The existing stroke prediction methods can be classified as a “same-patient-different-parameters” type or model. Here we propose a conceptually different model, namely, “same-parameter-different-patients”. Furthermore, we introduce a novel stroke outcome prediction method based on the “same-parameters-different-patients” model. This method is lesion size and location-driven and uses a Population-based Stroke Atlas (PSA). The rationale for PSA-based prediction is to use the aggregated information from similar cases (patients) to predict an outcome for a new case.

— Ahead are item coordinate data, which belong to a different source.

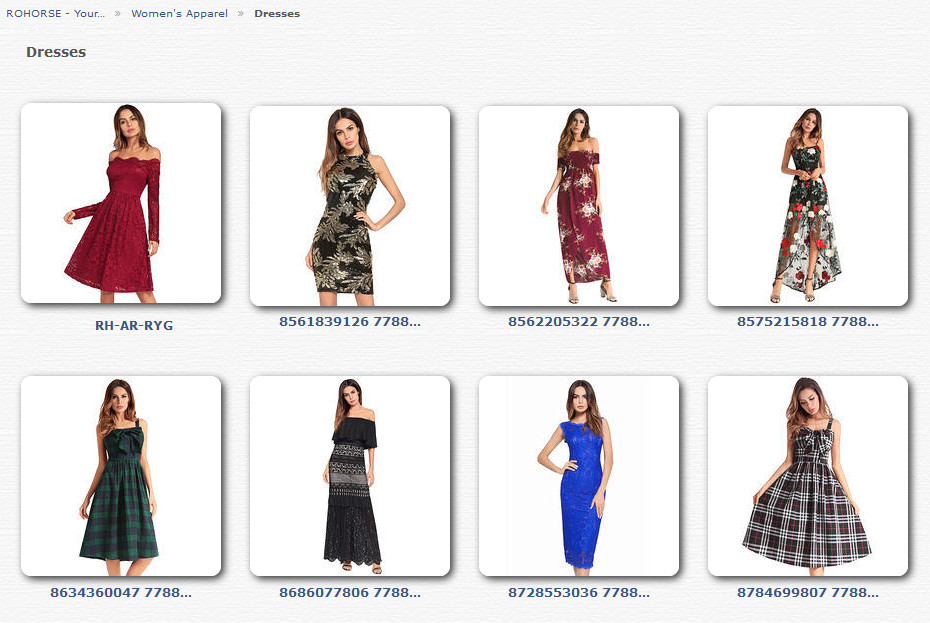Open the black white plaid swing dress image
930x623 pixels.
(x=808, y=476)
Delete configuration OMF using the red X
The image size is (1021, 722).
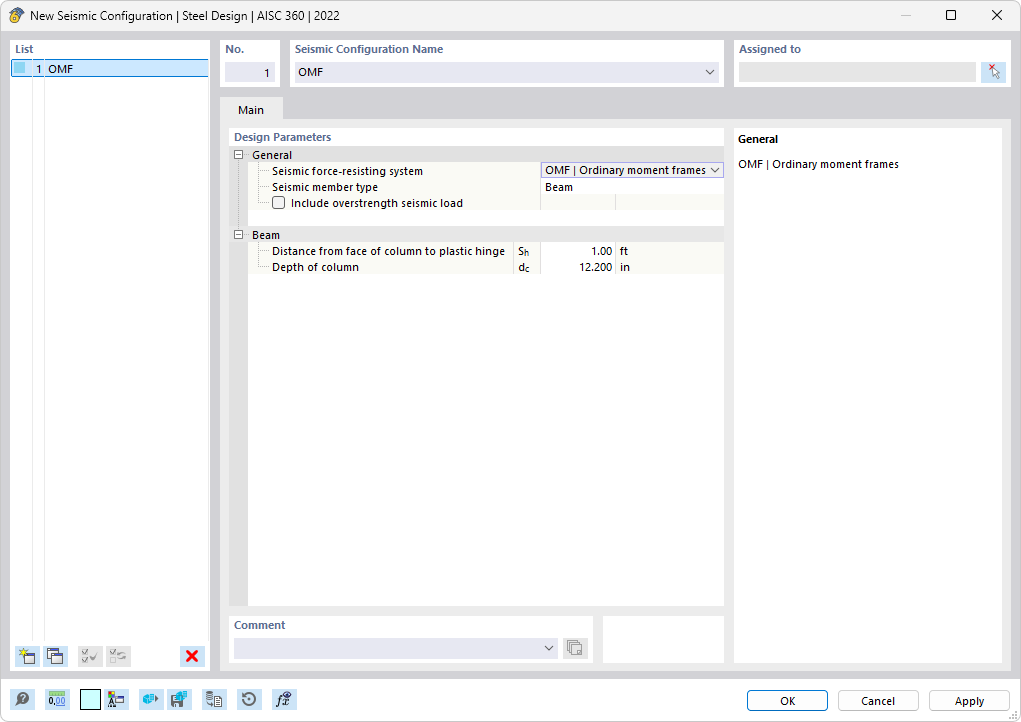(x=191, y=656)
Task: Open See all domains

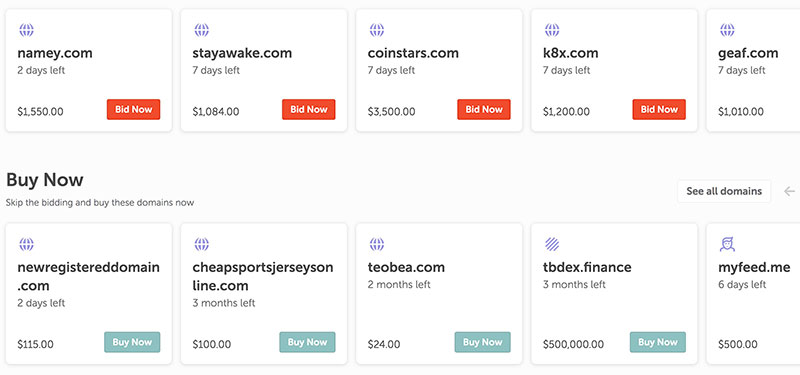Action: (724, 191)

The PSA is a means of aggregating data and knowledge from the previously treated patients with a preferable long follow up (to enable long-term predictions) and applying them to the currently treated patients. The PSA links neurological examination parameters with pathology localized on diagnostic neuroimages for a population of stroke patients. It aggregates a multiplicity of parameters and presents the distribution of each parameter as a three-dimensional (3D) image volume. These 3D volumes can be processed, analyzed and visualized as well as knowledge, trends and predictions extracted from them. Any PSA is a collection of population-based stroke maps (PSMs), each map calculated for a single parameter to be predicted. The predicted parameter distribution is obtained by getting it from the PSA in the normalized infarct region of the predicted case.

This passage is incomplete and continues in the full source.